Du fait d’un coût de recyclage des terres agricoles inférieur au coût d’évacuation de la terre quand elle est considérée comme un déchet (environ 15 euros le m3 pour le transport et l’enfouissement), la solution à de quoi séduire les professionnels du bâtiment. Elle permet aussi de faire un pas en avant dans la mise en place d’économies circulaires et de circuits de proximité entre les professionnels du bâtiments et du monde agricole.
Découvrez notre dossier thématique : Construction durable, quels matériaux pour la ville de demain ?
Des techniques innovantes qui s’améliorent en continu
Pour cela, Terra Innova effectue un vrai travail qui passe notamment par une gestion agronomique des terres de chantiers avant de les livrer aux agriculteurs. « Au démarrage, la technique a été d’apporter la terre directement du chantier chez l’agriculteur, sans passer par une zone intermédiaire de stockage » explique l’entrepreneur. « Aujourd’hui, nous sommes en train d’établir des partenariats avec des plateformes pour stocker temporairement la terre et l’améliorer par la même occasion. »

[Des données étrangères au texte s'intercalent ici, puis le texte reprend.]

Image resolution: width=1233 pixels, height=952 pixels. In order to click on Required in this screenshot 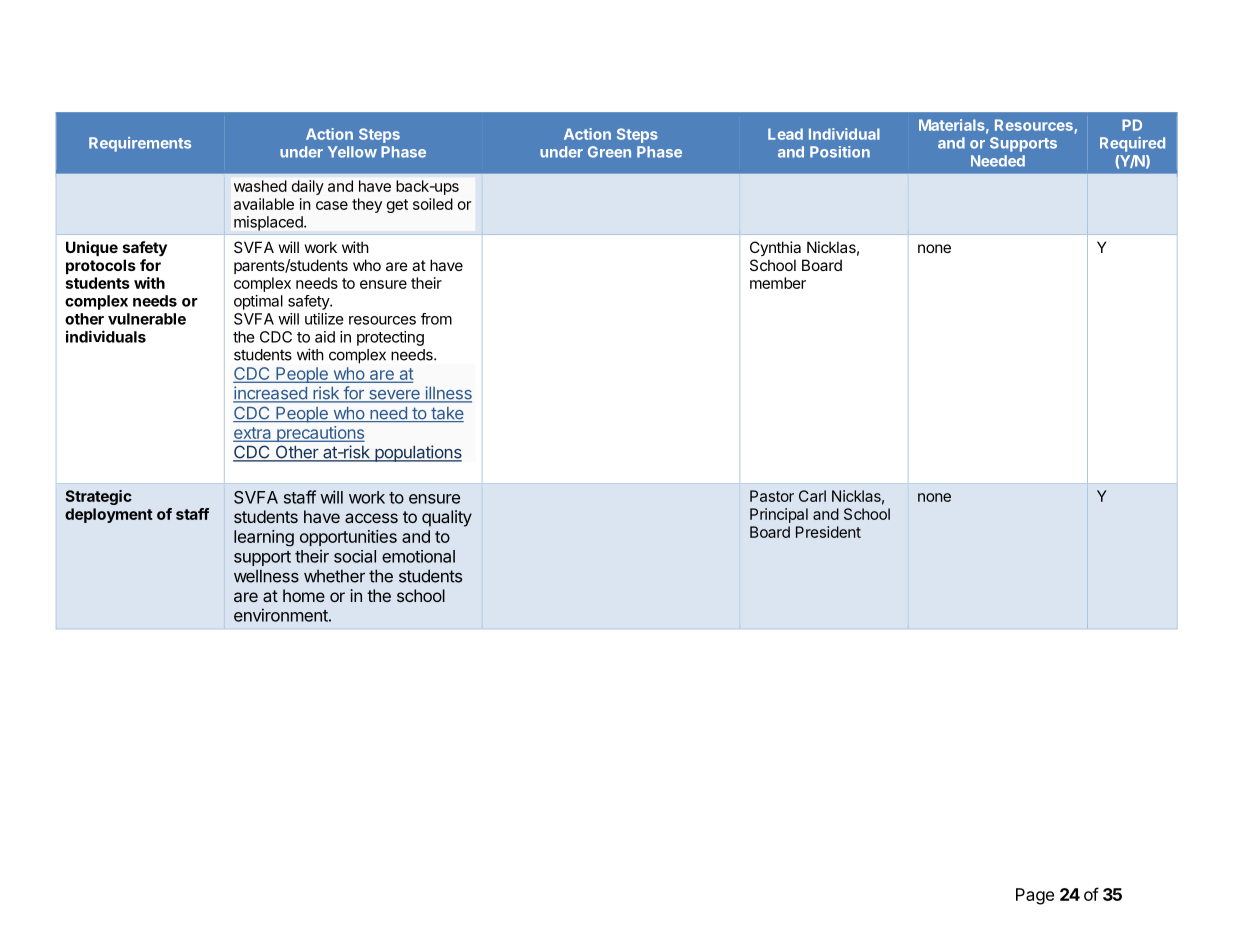, I will do `click(1132, 144)`.
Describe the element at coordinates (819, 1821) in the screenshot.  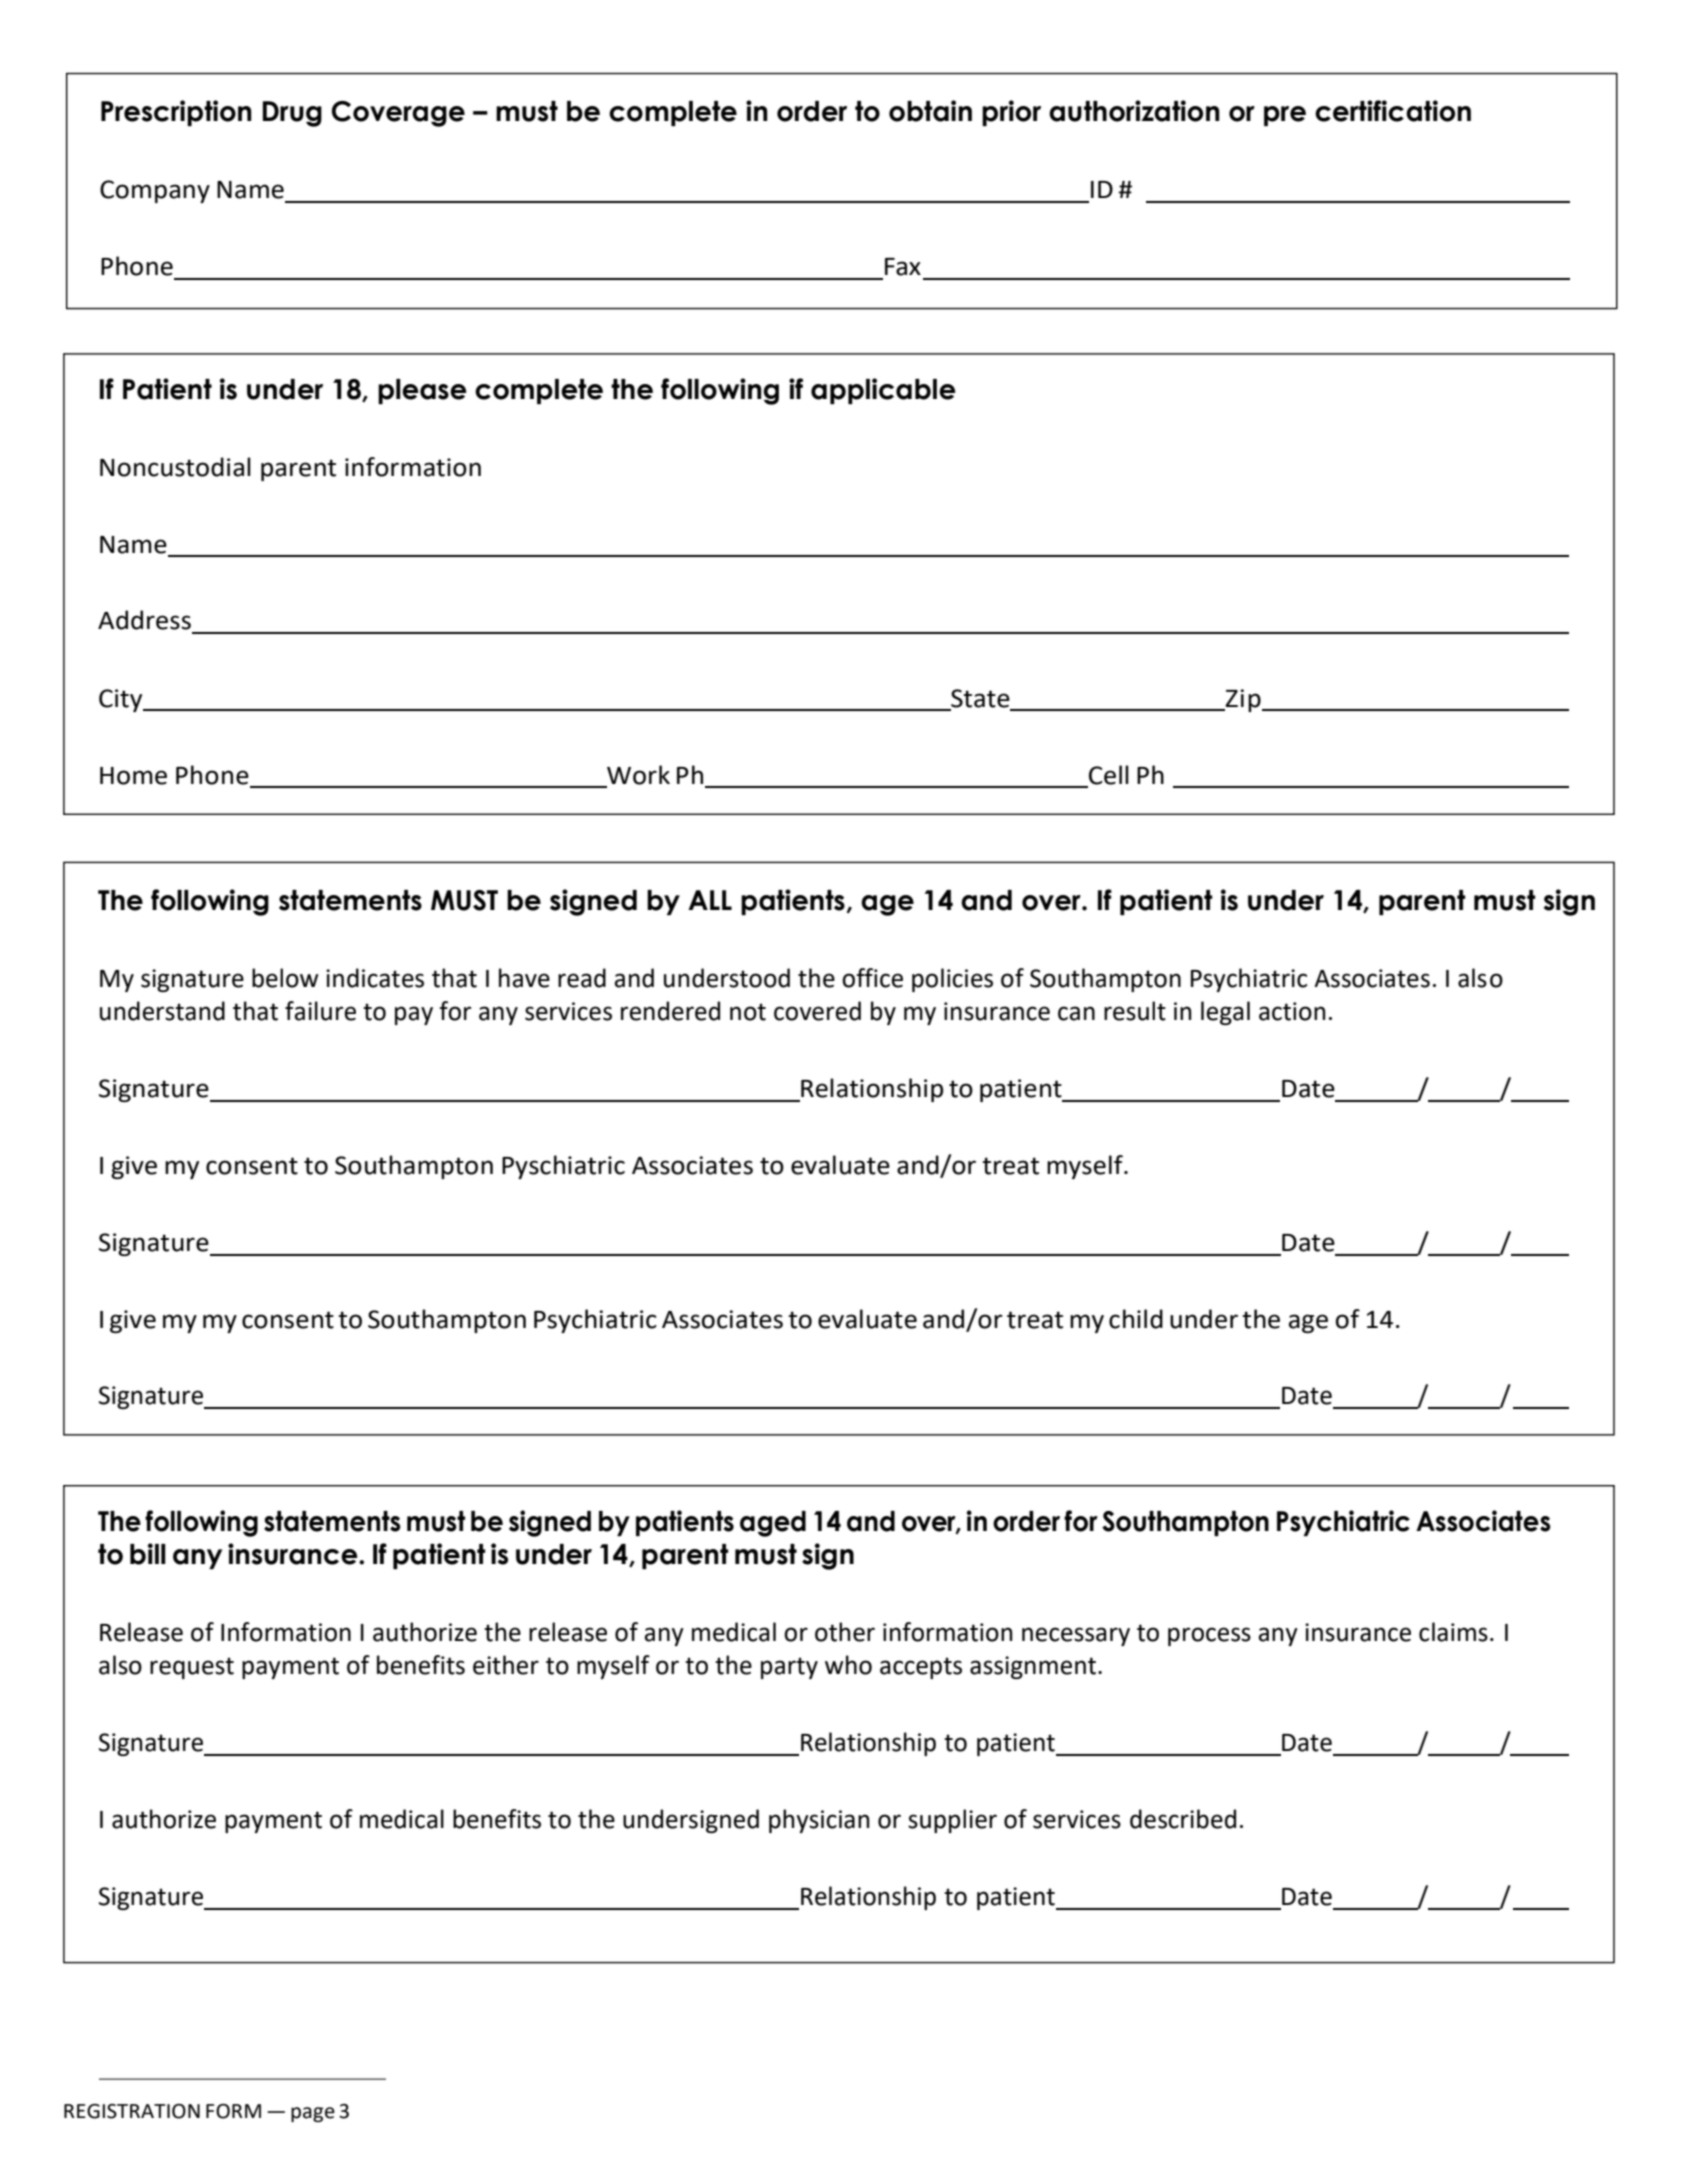
I see `physician` at that location.
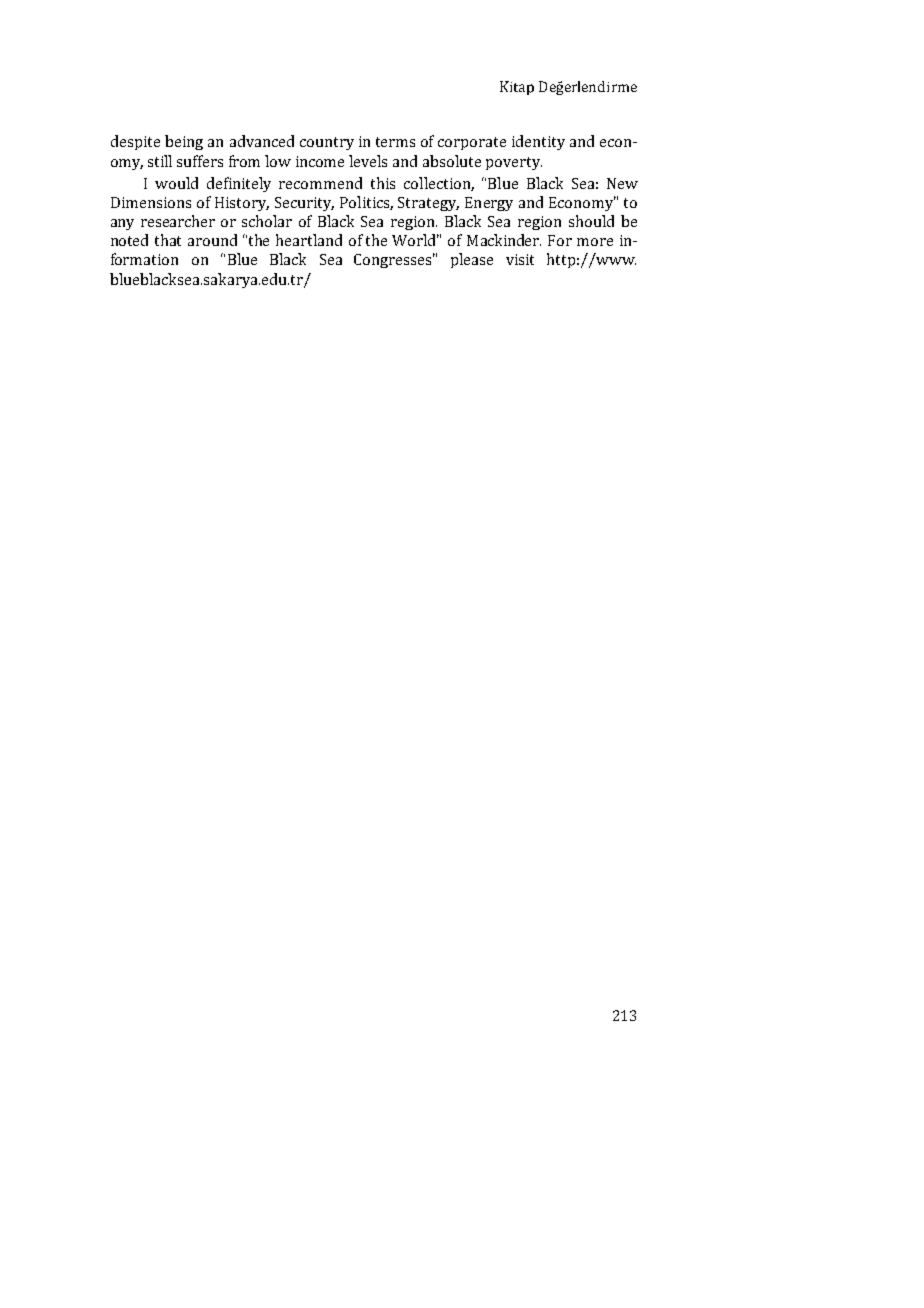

L’informatisation et la gestion des données est également essentielle au fonctionnement de ce projet, notamment pour garantir une traçabilité des terres. Les terres issues d’un même chantier peuvent être dispersées sur 10 à 15 parcelles agricoles différentes et il faut évidemment pouvoir maîtriser cette dispersion afin de limiter les risques de pollution des nappes phréatiques ou des cours d’eau.
Le savoir-faire de Terra Innova intègre aussi des conseils sur les cultures que l’agriculteur pourra lancer les années qui suivent l’enrichissement de son champ et garantir une vraie régénération des sols. En R&D, il y a encore des points d’amélioration à trouver pour valoriser un panel de terres de plus en plus large.
Un déploiement à l’international d’ici 2 ans
Accompagnée à son démarrage par l’IMT Atlantique et Atlanpole – un acteur incontournable de l’innovation dans le grand Ouest – et épaulée par différents réseaux dont Novabuild et l’accélérateur LafargeHolcim, la jeune entreprise évolue rapidement et commence à se déployer sur toute la France.
À ce jour, près de 350 000 m3 de terres excavées ont été valorisées en terres agricoles et elle est présente en Pays-de-la-Loire, Bretagne, Centre Val-de-Loire, Île-de-France, Auvergne-Rhône-Alpes et Nouvelle-Aquitaine. Terra Innova vient d’être récemment sollicitée par la commune de Marcoussis, dans l’Essonne. « La commune souhaite installer du pâturage ovin sur un parc photovoltaïque. Nous travaillons sur la manière de lancer ce pâturage sur un site dont le sol est très anthropisé, énormément remanié par l’homme. Il n’est donc pas propice à la mise en place d’une prairie de pâturage. C’est très technique, et grâce à l’apport de terre très qualifiée nous apportons une solution agronomique là où il n’y en aurait pas eue. »
Composée de 12 collaborateurs, dont 7 ingénieurs agronomes, l’entreprise devrait s’élargir au cours de l’année à venir, et cherche à s’étendre à l’international à partir de 2022 ou 2023, en commençant par les pays les plus proches tels la Suisse, le Royaume-Uni, l’Allemagne et la Pologne.